Via boingboing, I found an article in the Chronicle of Higher Education on some (thus far failed) efforts to publish a failure to replicate the (in)famous findings “supporting” the existence of “psi” (i.e., ESP, or pre-cognition, or some such). I put “supporting” in scare quotes because, from what I’ve read, there are real methodological issues with the Bem study that started the most recent furor over this issue.
These are beside the point with respect to this blog post, and there is a lot of stuff online about it, so I’m not feeling inclined to retrace the steps I took so many months ago to come to this conclusion. The short version is that I remember being convinced that the sample sizes in the experiments reported by Bem were reasonably likely to be indicating that the data had been probed repeatedly and that the experiments had been stopped when statistically significant results were found. That is, it seems reasonably likely to me that the effects found by Bem are due, at least in part, to the statistical significance filter.
Okay, so the point of this blog post is to comment on a quote from the Chronicle article. Some researchers tried to replicate some of Bem’s findings, wrote up their negative results, and then said this in an email to the author of the Chronicle article: “Here’s the story: we sent the paper to the journal that Bem published his paper in, and they said ‘no, we don’t ever accept straight replication attempts’.” To the credit of the Chronicle writer, he points out the file drawer effect, quoting a New York Times piece about the Bem work:
And, of course, the unwritten rule that failed studies — the ones that find no effects — are far less likely to be published than positive ones. What are the odds, for instance, that the journal would have published Dr. Bem’s study if it had come to the ho-hum conclusion that ESP still does not exist?
It’s bothered me for some time that replication is not a regular occurrence in behavioral research, but it’s particularly distressing to see an anti-replication ethic stated so plainly. Don’t get me wrong – I am pretty sure I understand why replications are not a part of behavior research.

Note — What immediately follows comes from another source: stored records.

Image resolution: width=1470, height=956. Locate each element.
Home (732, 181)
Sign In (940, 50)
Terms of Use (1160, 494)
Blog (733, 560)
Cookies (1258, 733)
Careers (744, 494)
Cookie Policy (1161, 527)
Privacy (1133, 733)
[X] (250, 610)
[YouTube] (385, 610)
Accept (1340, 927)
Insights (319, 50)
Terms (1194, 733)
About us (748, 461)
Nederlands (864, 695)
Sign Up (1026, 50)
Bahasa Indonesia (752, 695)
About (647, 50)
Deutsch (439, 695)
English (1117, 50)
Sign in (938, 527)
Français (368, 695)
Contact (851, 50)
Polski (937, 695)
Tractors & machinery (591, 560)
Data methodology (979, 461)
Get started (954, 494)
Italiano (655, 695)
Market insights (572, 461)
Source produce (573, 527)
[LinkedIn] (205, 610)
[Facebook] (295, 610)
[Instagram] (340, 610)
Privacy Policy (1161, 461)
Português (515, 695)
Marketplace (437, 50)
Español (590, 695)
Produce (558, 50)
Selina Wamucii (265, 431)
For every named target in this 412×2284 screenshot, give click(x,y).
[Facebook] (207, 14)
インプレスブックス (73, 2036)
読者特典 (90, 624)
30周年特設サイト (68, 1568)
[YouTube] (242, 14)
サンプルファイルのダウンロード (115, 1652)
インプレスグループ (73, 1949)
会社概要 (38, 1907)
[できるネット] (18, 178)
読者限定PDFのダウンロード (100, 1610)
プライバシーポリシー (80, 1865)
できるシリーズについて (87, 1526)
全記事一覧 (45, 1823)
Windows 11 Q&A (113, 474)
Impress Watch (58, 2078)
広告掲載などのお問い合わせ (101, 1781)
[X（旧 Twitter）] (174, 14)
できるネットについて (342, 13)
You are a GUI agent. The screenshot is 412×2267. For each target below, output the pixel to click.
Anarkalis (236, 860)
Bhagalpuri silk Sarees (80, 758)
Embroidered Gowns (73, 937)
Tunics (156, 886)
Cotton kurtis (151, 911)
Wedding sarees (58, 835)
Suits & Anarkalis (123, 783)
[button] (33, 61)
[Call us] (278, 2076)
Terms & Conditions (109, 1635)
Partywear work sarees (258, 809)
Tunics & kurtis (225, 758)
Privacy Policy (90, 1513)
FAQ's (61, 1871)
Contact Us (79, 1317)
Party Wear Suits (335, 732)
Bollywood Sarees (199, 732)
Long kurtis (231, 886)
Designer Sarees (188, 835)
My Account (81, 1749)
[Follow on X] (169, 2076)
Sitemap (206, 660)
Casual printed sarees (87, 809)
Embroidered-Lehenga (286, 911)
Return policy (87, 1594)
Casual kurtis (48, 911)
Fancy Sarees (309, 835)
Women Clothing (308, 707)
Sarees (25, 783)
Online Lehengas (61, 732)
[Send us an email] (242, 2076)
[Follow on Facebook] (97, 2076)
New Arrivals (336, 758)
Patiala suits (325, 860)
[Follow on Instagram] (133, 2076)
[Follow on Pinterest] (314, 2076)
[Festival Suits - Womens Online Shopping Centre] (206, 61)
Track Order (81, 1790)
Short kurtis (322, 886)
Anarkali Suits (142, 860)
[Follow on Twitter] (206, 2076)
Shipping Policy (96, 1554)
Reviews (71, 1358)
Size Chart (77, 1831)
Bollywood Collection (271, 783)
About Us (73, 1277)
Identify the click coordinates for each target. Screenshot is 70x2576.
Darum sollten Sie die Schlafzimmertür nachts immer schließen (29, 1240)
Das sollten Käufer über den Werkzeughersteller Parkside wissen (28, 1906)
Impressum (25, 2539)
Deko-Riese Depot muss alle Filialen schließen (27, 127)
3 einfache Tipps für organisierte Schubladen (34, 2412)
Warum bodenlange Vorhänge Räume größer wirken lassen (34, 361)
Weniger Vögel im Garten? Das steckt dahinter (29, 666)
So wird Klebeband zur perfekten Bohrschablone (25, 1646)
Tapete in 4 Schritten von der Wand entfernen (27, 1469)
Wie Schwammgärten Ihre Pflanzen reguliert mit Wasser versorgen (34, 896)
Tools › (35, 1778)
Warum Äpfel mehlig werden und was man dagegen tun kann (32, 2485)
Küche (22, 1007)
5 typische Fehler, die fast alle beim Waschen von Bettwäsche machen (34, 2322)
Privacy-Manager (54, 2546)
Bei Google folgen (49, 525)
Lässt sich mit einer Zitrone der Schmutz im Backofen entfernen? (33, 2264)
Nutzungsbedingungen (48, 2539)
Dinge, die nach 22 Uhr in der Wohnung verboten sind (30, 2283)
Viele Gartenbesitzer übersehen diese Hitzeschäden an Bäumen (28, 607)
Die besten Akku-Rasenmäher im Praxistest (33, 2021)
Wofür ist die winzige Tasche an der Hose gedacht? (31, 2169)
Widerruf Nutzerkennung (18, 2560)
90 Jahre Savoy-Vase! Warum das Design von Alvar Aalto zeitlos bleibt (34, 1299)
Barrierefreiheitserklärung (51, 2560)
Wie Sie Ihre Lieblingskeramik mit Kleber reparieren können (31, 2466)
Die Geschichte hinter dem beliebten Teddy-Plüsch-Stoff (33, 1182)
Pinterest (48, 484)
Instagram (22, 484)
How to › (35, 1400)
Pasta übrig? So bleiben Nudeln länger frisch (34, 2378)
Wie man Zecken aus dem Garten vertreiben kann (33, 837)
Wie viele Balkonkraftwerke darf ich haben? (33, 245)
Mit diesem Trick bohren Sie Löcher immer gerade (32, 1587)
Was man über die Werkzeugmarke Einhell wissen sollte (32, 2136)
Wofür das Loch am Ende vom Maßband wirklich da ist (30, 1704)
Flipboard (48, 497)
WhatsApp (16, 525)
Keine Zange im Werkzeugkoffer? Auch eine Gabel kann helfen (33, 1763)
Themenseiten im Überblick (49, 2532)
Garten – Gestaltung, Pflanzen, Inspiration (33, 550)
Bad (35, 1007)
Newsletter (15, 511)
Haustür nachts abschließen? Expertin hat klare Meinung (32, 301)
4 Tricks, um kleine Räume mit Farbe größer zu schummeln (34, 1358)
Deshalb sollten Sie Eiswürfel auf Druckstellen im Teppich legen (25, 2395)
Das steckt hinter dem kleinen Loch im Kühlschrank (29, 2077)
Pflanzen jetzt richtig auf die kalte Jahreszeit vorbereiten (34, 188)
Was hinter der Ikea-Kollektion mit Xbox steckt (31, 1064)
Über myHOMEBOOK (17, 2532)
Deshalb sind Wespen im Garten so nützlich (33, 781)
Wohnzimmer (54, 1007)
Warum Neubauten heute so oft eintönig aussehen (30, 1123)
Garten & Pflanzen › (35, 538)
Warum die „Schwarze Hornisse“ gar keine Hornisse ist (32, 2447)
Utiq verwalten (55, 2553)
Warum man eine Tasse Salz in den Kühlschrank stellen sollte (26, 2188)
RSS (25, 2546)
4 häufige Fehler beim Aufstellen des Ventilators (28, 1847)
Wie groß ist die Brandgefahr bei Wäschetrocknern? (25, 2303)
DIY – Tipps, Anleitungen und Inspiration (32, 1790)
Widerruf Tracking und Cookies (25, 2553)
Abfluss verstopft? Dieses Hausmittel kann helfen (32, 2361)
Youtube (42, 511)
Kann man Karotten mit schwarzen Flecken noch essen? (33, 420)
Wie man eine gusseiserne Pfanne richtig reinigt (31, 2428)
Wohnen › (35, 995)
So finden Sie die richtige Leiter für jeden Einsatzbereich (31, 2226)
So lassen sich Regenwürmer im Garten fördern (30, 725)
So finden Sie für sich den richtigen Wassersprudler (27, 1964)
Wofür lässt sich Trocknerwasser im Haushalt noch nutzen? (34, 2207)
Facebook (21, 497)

We could take a very cynical tack and say that replication isn’t common because behavioral effects are small, unreliable, and, more likely than we’d like to admit, statistical artifacts (i.e., false). Now, this may be the case some of the time, but my guess is that it is not the case all that often. I think replication is uncommon – and occasionally explicitly frowned on – because behavioral research is very difficult, and because, when we study behavior, we are studying extremely complex systems. There are a huge number of factors that can influence behavioral effects, many of which are unknown, ignored, or otherwise not taken into account when designing, conducting, and reporting behavioral studies.
There’s the old joke about how psychology is the science of college sophomores, but there’s an important insight in the humor. The characteristics of college sophomores differ from the characteristics of non-college-sophomores in any number of possibly relevant ways. Of course, this basic point applies, in principle, to just about any subset of the human species that might be available for your particular behavioral study. We simply don’t know what is the set of factors that we don’t know about that might be relevant in any given project. We have a serious case of meta-ignorance on top of our ignorance, with unknowns and unknown unknowns and all that.
I’ve probably overstated the case a bit, since it seems likely to me that lots of behavioral effects would, in fact, be fairly easy to replicate, if there were any incentive for people to carry out replications. The difficulty of doing a good replication may well account for a cultural disinclination to do replications, since a failure to replicate a behavioral finding could be due, of course, to the original finding being bunk, but it could also be due to any number of unknown differences between the original study and the replication, differences that no one thought to consider in the first (or second) place. A long term cultural disinclination could then lead to explicit policies to reject straight replications without review. Sad, but understandable (and also maybe wrong – the cynical view, or some other view I haven’t brought up here, could provide a better explanation, after all).
So, what’s to be done? I’ve thought about this some, but the best I’ve come up with so far is to assign, when and where appropriate, replications as term projects. At the beginning of graduate school, I found it frustrating to be expected to formulate reasonable research questions, design appropriate experiments, and collect and analyze data while simultaneously learning the content of a course. When you only know what’s been covered in the first few weeks of a class, it limits the range of possible term project topics pretty severely. As a teacher, I’ve thought about this from the other side, which is to say that I’ve pondered at length the organization of a course’s content and how it influences students’ abilities to do good, and interesting, term projects. Of course, my experiences with this are tied very closely to linguistics and second language studies. My indirect experience with psychology (i.e., what I heard from the other lab members when I was a linguistics and cog-sci student in a psych lab) indicates that research projects are less tied to ‘content courses’.
Anyway, there’s an obvious educational benefit to assigning replications as term projects, since students are likely to learn quite a bit from trying to replicate what someone with a lot more research experience did. The scientific value of this is, um, let’s call it less obvious. Less experience doing research leaves a lot of extra room for unknown but possibly relevant differences to creep in and mess things up.
There’s also the scientifically more promising psychfiledrawer.org, which seems to be a good faith (and well-funded) effort to make replication attempts available to behavioral researchers. Just because journals won’t publish replications doesn’t mean they shouldn’t be published.
(A quick, and amusing, aside: When looking for links about the Bem study, I found a page on Bem’s website from 1994 (1994!) that says “Recent laboratory research suggests that parapsychologists might finally have cornered their elusive quarry: Reproducible evidence for psychic functioning.” Or maybe not.)